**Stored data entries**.
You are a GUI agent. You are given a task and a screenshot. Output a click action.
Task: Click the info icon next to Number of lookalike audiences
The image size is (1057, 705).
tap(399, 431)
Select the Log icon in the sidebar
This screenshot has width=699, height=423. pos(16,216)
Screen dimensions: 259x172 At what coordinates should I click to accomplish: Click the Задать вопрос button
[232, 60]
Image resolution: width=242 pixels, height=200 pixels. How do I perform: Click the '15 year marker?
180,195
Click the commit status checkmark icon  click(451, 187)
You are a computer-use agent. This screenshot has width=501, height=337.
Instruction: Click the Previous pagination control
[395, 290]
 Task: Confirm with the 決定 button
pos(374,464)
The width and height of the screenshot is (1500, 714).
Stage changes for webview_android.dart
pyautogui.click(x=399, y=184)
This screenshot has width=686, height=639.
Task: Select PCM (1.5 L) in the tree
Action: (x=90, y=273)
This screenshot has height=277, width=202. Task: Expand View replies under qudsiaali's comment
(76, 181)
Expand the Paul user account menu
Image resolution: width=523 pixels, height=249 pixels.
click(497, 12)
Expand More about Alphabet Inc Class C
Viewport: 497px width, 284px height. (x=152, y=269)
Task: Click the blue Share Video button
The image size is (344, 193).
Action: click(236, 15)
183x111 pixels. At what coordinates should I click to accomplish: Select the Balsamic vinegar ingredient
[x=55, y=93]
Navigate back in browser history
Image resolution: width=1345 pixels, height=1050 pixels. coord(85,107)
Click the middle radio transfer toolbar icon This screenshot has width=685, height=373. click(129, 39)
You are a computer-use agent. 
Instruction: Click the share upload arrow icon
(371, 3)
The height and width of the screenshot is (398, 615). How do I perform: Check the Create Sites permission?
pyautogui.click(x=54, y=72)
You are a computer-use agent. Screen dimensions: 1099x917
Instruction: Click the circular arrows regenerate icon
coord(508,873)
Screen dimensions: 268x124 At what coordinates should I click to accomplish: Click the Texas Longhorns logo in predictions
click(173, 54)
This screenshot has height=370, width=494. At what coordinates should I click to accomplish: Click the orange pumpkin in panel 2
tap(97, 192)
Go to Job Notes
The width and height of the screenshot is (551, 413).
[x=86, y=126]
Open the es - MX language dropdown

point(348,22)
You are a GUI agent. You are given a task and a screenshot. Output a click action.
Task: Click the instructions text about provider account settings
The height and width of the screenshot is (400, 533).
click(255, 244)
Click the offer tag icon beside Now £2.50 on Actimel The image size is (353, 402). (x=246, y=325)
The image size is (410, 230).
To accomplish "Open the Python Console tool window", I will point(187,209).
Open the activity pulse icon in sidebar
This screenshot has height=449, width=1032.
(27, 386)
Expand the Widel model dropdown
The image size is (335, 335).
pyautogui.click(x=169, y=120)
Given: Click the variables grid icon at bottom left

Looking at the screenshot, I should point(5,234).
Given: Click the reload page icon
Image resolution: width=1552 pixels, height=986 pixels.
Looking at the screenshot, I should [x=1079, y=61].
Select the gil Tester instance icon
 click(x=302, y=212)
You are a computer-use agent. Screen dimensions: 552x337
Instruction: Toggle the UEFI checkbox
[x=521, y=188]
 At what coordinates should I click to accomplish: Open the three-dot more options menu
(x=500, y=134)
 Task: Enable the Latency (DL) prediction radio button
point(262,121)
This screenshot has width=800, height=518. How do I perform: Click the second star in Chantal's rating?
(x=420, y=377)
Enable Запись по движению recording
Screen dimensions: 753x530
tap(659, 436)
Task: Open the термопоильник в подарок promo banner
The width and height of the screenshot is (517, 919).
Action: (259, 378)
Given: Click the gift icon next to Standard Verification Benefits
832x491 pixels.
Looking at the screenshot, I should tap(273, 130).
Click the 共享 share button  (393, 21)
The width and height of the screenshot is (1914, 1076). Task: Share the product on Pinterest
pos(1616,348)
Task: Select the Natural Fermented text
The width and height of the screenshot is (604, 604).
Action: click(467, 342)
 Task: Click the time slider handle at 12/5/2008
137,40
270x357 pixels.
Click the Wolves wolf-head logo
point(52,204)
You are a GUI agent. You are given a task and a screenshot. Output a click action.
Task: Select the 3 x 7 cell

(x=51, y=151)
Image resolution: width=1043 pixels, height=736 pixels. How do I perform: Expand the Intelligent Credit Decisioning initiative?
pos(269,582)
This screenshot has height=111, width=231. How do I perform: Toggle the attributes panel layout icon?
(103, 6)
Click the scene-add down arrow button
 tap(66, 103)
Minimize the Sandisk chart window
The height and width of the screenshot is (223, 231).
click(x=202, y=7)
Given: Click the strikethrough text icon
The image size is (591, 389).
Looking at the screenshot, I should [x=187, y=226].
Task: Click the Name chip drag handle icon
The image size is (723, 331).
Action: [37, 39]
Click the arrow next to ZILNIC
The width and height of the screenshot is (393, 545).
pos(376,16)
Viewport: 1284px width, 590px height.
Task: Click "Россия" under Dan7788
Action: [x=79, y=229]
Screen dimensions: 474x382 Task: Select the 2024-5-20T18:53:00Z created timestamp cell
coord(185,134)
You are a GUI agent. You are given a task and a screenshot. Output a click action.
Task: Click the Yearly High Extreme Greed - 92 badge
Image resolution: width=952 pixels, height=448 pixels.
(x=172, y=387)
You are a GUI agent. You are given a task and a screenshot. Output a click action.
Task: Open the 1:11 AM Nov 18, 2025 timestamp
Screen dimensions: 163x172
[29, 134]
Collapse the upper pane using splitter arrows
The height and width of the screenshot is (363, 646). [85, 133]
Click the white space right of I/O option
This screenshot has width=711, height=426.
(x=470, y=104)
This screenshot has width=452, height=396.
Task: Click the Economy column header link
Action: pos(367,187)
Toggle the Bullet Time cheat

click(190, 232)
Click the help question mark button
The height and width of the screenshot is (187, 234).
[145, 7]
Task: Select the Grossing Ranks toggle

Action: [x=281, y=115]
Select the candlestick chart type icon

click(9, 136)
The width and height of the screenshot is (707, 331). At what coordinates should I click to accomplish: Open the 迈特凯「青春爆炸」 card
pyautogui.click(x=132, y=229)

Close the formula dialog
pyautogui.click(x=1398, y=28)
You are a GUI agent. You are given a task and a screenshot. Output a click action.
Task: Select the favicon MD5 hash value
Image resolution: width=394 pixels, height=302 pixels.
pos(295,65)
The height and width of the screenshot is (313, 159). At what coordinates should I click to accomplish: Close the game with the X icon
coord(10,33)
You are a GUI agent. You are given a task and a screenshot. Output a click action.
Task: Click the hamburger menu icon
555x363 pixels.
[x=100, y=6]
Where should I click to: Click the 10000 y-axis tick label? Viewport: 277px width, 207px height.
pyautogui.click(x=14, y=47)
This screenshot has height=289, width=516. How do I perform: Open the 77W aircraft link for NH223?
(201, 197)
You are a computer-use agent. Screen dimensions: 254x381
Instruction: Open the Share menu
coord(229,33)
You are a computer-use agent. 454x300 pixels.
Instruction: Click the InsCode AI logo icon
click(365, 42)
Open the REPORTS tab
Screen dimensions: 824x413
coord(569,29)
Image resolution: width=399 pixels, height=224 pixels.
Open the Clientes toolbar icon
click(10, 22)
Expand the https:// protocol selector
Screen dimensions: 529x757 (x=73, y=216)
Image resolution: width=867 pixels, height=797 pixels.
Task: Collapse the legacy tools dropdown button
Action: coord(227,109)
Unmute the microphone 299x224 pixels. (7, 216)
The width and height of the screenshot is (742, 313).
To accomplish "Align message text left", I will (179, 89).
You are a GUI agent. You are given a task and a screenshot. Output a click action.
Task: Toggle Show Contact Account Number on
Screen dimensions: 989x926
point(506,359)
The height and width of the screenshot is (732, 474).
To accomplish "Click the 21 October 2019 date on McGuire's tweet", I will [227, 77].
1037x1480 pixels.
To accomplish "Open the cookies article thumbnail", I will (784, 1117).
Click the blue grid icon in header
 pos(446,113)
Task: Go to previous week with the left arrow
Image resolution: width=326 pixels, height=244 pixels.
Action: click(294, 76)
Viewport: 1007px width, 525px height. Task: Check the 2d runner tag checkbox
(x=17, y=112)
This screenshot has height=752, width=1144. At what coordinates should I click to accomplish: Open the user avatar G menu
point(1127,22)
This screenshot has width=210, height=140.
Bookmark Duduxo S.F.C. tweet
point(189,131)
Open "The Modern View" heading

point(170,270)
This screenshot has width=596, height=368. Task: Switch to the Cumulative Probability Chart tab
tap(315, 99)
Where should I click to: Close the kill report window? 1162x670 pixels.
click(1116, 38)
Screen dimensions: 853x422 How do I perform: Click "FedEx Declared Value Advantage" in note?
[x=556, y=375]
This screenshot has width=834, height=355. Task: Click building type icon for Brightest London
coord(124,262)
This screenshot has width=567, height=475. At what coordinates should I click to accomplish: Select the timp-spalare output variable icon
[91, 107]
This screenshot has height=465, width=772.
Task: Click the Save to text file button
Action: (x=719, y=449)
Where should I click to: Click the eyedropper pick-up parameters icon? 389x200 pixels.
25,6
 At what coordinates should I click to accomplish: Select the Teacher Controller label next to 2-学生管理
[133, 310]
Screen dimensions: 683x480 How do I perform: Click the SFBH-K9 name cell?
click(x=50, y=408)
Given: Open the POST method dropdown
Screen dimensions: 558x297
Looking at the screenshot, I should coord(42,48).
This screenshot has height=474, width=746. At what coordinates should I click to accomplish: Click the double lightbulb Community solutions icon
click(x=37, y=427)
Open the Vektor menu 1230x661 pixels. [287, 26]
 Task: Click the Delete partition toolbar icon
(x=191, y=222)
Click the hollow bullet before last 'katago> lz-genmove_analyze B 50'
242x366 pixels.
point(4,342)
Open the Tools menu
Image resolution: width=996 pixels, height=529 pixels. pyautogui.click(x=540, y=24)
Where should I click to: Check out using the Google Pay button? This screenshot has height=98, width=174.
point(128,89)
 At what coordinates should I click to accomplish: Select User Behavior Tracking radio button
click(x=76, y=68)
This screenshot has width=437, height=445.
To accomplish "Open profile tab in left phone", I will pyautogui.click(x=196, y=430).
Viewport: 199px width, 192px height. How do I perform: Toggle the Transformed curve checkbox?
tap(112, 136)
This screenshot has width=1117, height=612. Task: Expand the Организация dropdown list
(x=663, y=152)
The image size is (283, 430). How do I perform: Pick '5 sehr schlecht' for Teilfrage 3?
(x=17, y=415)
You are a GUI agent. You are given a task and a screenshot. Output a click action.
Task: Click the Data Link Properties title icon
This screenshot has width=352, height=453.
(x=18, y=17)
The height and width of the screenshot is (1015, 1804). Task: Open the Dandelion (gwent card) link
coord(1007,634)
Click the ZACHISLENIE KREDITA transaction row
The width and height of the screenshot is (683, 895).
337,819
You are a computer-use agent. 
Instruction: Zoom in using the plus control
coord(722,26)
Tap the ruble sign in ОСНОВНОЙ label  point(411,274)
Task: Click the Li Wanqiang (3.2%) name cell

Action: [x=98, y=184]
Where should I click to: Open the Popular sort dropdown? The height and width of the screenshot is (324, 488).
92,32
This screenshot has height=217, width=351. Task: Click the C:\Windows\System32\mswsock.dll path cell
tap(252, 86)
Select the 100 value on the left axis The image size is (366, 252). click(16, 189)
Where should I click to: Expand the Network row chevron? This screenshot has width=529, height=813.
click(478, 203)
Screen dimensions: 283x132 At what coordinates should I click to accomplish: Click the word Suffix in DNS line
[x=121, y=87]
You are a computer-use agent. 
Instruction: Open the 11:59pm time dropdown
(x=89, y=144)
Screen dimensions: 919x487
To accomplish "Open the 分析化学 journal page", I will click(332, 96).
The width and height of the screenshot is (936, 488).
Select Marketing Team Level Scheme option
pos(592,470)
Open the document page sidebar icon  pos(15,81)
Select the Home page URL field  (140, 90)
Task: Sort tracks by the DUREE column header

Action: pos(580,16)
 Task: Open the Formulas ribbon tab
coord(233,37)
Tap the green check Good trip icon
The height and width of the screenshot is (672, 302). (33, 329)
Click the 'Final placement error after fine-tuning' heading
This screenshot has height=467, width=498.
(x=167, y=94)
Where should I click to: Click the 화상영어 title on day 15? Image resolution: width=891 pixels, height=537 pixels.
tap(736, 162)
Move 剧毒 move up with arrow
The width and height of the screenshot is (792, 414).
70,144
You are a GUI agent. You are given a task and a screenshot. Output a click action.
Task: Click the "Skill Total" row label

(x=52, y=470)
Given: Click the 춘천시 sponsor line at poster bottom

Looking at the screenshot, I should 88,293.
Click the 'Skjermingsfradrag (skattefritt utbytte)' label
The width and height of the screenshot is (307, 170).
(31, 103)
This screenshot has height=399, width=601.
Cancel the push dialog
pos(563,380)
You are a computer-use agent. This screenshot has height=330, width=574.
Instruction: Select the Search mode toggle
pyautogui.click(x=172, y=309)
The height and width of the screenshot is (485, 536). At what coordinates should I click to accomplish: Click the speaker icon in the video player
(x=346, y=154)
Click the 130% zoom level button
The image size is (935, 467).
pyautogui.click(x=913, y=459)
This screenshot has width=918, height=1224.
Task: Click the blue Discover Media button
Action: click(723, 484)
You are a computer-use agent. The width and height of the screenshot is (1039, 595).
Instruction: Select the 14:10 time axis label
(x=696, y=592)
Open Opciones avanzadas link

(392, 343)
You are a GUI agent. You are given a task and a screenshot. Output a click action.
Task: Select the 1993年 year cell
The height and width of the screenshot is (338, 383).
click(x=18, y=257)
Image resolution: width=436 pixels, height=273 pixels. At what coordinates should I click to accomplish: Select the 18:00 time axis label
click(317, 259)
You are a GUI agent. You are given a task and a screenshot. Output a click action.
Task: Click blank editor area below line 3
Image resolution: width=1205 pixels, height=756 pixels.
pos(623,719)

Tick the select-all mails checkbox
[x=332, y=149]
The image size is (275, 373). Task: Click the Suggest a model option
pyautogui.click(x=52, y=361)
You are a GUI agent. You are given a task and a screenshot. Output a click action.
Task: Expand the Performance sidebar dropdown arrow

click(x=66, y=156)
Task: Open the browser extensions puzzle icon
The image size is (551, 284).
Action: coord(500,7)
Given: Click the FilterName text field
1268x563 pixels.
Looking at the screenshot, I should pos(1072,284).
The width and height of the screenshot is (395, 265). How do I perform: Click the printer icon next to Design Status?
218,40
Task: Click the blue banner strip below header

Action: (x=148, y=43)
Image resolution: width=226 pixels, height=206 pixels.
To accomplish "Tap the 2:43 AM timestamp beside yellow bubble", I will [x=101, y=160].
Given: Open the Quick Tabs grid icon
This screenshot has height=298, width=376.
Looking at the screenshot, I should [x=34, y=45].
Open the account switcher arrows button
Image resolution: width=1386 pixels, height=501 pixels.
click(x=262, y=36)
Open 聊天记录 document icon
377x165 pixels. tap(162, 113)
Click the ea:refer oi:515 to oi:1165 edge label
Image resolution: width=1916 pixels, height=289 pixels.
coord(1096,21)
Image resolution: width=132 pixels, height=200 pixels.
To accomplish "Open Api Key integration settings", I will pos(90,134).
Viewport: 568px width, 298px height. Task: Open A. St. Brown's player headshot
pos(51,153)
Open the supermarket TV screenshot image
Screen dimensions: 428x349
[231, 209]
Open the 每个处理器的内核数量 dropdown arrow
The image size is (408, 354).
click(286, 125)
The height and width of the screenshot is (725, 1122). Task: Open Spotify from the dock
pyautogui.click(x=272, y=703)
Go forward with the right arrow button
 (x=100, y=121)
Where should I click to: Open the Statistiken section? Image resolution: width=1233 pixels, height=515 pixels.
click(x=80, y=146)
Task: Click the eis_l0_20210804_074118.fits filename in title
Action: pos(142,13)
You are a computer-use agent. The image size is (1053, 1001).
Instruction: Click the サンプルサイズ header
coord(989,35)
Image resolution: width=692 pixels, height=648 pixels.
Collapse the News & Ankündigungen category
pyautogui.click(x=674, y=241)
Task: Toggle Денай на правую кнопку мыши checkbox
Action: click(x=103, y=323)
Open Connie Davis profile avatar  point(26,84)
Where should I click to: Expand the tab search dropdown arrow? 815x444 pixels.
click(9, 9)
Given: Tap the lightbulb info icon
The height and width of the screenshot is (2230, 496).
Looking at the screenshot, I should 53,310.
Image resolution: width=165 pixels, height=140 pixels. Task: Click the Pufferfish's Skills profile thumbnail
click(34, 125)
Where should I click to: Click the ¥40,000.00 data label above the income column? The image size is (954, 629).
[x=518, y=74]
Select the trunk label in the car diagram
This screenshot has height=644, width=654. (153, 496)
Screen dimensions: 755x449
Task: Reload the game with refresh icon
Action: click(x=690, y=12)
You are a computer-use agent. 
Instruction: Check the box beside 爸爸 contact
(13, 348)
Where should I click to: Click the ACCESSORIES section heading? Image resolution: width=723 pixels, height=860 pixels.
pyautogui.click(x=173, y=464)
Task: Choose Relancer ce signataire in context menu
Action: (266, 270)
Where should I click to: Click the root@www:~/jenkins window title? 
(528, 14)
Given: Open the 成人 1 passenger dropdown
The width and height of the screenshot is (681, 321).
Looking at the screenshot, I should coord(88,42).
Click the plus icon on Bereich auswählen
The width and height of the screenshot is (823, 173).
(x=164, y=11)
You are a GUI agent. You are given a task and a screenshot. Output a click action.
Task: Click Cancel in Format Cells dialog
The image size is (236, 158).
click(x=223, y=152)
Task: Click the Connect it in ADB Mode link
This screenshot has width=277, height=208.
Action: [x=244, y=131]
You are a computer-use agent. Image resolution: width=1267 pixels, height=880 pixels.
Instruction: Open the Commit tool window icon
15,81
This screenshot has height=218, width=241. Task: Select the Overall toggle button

**Prompt**. Where the line with "has width=501, height=337." ends, your copy should end too; please return exactly the lines from the first line of the data through it.

**Answer to the exercise**.
You are a GUI agent. You are given a task and a screenshot. Output a click action.
Task: Click the info icon next to Number of lookalike audiences
The image size is (1057, 705).
tap(399, 431)
Select the Log icon in the sidebar
This screenshot has width=699, height=423. pos(16,216)
Screen dimensions: 259x172 At what coordinates should I click to accomplish: Click the Задать вопрос button
[232, 60]
Image resolution: width=242 pixels, height=200 pixels. How do I perform: Click the '15 year marker?
180,195
Click the commit status checkmark icon  click(451, 187)
You are a computer-use agent. This screenshot has width=501, height=337.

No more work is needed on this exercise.